__Given task__
Reproduce each of the following items verbatim.

__Dataset records__
+ + + + + + +

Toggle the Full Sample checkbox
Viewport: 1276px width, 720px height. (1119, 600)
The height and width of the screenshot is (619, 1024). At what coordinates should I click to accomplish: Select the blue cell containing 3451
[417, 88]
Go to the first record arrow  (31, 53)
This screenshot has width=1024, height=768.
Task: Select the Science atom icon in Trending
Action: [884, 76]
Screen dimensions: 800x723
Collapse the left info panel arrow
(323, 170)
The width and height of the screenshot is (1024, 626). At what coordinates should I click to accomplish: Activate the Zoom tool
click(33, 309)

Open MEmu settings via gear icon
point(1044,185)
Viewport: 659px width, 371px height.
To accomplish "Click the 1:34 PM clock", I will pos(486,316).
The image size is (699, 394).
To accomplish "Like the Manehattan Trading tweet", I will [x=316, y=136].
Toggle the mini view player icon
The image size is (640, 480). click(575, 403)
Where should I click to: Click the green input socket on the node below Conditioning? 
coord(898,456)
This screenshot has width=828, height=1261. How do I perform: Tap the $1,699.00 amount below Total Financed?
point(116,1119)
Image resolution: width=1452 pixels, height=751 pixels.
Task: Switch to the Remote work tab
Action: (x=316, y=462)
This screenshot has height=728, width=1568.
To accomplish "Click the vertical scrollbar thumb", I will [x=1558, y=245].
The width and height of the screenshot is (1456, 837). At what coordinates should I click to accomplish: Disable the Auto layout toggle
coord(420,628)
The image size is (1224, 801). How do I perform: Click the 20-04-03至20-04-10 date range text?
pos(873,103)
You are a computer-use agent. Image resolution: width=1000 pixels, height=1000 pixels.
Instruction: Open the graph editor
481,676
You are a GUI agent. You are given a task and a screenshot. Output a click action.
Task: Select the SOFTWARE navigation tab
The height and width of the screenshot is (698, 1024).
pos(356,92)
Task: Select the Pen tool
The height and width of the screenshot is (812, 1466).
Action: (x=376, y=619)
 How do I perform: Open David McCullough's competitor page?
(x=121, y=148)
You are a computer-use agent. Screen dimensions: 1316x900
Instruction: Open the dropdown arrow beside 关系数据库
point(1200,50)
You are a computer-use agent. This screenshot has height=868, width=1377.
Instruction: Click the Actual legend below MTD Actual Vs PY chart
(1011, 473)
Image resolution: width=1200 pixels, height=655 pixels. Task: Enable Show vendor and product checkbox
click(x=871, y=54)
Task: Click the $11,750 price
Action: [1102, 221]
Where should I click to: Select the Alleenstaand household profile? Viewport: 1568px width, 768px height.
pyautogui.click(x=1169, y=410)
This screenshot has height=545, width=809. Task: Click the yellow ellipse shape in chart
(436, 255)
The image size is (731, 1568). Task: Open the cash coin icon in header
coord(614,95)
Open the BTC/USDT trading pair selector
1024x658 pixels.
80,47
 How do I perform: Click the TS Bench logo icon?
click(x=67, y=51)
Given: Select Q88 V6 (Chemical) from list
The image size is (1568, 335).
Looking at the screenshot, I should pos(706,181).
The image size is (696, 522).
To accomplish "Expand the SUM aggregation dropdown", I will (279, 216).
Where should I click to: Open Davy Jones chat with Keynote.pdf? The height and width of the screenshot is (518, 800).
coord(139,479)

+ + + + + + +

__Full solution__
Toggle the Full Sample checkbox
Viewport: 1276px width, 720px height. (1119, 600)
The height and width of the screenshot is (619, 1024). At what coordinates should I click to accomplish: Select the blue cell containing 3451
[417, 88]
Go to the first record arrow  (31, 53)
This screenshot has width=1024, height=768.
Task: Select the Science atom icon in Trending
Action: [884, 76]
Screen dimensions: 800x723
Collapse the left info panel arrow
(323, 170)
The width and height of the screenshot is (1024, 626). At what coordinates should I click to accomplish: Activate the Zoom tool
click(33, 309)

Open MEmu settings via gear icon
point(1044,185)
Viewport: 659px width, 371px height.
To accomplish "Click the 1:34 PM clock", I will pos(486,316).
The image size is (699, 394).
To accomplish "Like the Manehattan Trading tweet", I will [x=316, y=136].
Toggle the mini view player icon
The image size is (640, 480). click(575, 403)
Where should I click to: Click the green input socket on the node below Conditioning? 
coord(898,456)
This screenshot has width=828, height=1261. How do I perform: Tap the $1,699.00 amount below Total Financed?
point(116,1119)
Image resolution: width=1452 pixels, height=751 pixels.
Task: Switch to the Remote work tab
Action: (x=316, y=462)
This screenshot has height=728, width=1568.
To accomplish "Click the vertical scrollbar thumb", I will [x=1558, y=245].
The width and height of the screenshot is (1456, 837). At what coordinates should I click to accomplish: Disable the Auto layout toggle
coord(420,628)
The image size is (1224, 801). How do I perform: Click the 20-04-03至20-04-10 date range text?
pos(873,103)
You are a computer-use agent. Image resolution: width=1000 pixels, height=1000 pixels.
Instruction: Open the graph editor
481,676
You are a GUI agent. You are given a task and a screenshot. Output a click action.
Task: Select the SOFTWARE navigation tab
The height and width of the screenshot is (698, 1024).
pos(356,92)
Task: Select the Pen tool
The height and width of the screenshot is (812, 1466).
Action: (x=376, y=619)
 How do I perform: Open David McCullough's competitor page?
(x=121, y=148)
You are a computer-use agent. Screen dimensions: 1316x900
Instruction: Open the dropdown arrow beside 关系数据库
point(1200,50)
You are a computer-use agent. This screenshot has height=868, width=1377.
Instruction: Click the Actual legend below MTD Actual Vs PY chart
(1011, 473)
Image resolution: width=1200 pixels, height=655 pixels. Task: Enable Show vendor and product checkbox
click(x=871, y=54)
Task: Click the $11,750 price
Action: [1102, 221]
Where should I click to: Select the Alleenstaand household profile? Viewport: 1568px width, 768px height.
pyautogui.click(x=1169, y=410)
This screenshot has height=545, width=809. Task: Click the yellow ellipse shape in chart
(436, 255)
The image size is (731, 1568). Task: Open the cash coin icon in header
coord(614,95)
Open the BTC/USDT trading pair selector
1024x658 pixels.
80,47
 How do I perform: Click the TS Bench logo icon?
click(x=67, y=51)
Given: Select Q88 V6 (Chemical) from list
The image size is (1568, 335).
Looking at the screenshot, I should pos(706,181).
The image size is (696, 522).
To accomplish "Expand the SUM aggregation dropdown", I will (279, 216).
Where should I click to: Open Davy Jones chat with Keynote.pdf? The height and width of the screenshot is (518, 800).
coord(139,479)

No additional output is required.